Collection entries
(begin)
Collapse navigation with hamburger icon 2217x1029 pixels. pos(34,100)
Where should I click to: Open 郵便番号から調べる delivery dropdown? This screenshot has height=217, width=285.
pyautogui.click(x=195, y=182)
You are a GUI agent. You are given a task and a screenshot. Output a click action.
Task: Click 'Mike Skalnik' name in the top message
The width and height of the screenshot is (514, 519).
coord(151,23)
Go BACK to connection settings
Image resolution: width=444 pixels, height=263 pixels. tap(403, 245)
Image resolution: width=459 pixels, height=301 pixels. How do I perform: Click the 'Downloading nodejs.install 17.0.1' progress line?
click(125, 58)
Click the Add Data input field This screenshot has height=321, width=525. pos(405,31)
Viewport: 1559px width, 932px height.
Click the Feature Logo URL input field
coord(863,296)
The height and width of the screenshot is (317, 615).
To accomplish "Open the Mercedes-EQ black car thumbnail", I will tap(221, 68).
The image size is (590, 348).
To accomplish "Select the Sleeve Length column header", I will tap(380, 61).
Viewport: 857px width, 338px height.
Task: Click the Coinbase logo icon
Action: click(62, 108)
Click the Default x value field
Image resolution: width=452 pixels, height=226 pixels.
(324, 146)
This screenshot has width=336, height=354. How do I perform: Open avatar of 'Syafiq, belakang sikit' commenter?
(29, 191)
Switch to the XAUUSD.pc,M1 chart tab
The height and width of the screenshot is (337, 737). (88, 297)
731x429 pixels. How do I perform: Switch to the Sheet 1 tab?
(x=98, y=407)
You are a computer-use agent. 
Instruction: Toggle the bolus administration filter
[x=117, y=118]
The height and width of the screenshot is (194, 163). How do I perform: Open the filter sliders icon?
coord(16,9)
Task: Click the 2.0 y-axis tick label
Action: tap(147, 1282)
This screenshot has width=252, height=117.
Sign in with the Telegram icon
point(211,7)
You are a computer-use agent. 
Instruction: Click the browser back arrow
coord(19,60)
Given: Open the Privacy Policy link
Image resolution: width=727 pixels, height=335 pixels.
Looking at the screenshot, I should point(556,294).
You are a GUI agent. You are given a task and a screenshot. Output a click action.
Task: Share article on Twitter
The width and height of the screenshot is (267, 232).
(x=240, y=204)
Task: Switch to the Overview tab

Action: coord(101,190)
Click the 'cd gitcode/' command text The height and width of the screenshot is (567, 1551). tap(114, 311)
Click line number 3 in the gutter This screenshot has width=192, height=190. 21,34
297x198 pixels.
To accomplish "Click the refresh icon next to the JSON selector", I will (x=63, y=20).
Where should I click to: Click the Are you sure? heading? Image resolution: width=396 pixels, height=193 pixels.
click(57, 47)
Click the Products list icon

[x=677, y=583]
(end)
Copy the whole listing above line for line, changing nothing.

▸ **Correct result**
Collapse navigation with hamburger icon 2217x1029 pixels. pos(34,100)
Where should I click to: Open 郵便番号から調べる delivery dropdown? This screenshot has height=217, width=285.
pyautogui.click(x=195, y=182)
You are a GUI agent. You are given a task and a screenshot. Output a click action.
Task: Click 'Mike Skalnik' name in the top message
The width and height of the screenshot is (514, 519).
coord(151,23)
Go BACK to connection settings
Image resolution: width=444 pixels, height=263 pixels. tap(403, 245)
Image resolution: width=459 pixels, height=301 pixels. How do I perform: Click the 'Downloading nodejs.install 17.0.1' progress line?
click(125, 58)
Click the Add Data input field This screenshot has height=321, width=525. pos(405,31)
Viewport: 1559px width, 932px height.
Click the Feature Logo URL input field
coord(863,296)
The height and width of the screenshot is (317, 615).
To accomplish "Open the Mercedes-EQ black car thumbnail", I will tap(221, 68).
The image size is (590, 348).
To accomplish "Select the Sleeve Length column header", I will tap(380, 61).
Viewport: 857px width, 338px height.
Task: Click the Coinbase logo icon
Action: click(62, 108)
Click the Default x value field
Image resolution: width=452 pixels, height=226 pixels.
(324, 146)
This screenshot has width=336, height=354. How do I perform: Open avatar of 'Syafiq, belakang sikit' commenter?
(29, 191)
Switch to the XAUUSD.pc,M1 chart tab
The height and width of the screenshot is (337, 737). (88, 297)
731x429 pixels. How do I perform: Switch to the Sheet 1 tab?
(x=98, y=407)
You are a computer-use agent. 
Instruction: Toggle the bolus administration filter
[x=117, y=118]
The height and width of the screenshot is (194, 163). How do I perform: Open the filter sliders icon?
coord(16,9)
Task: Click the 2.0 y-axis tick label
Action: tap(147, 1282)
This screenshot has width=252, height=117.
Sign in with the Telegram icon
point(211,7)
You are a computer-use agent. 
Instruction: Click the browser back arrow
coord(19,60)
Given: Open the Privacy Policy link
Image resolution: width=727 pixels, height=335 pixels.
Looking at the screenshot, I should point(556,294).
You are a GUI agent. You are given a task and a screenshot. Output a click action.
Task: Share article on Twitter
The width and height of the screenshot is (267, 232).
(x=240, y=204)
Task: Switch to the Overview tab

Action: coord(101,190)
Click the 'cd gitcode/' command text The height and width of the screenshot is (567, 1551). tap(114, 311)
Click line number 3 in the gutter This screenshot has width=192, height=190. 21,34
297x198 pixels.
To accomplish "Click the refresh icon next to the JSON selector", I will (x=63, y=20).
Where should I click to: Click the Are you sure? heading? Image resolution: width=396 pixels, height=193 pixels.
click(57, 47)
Click the Products list icon

[x=677, y=583]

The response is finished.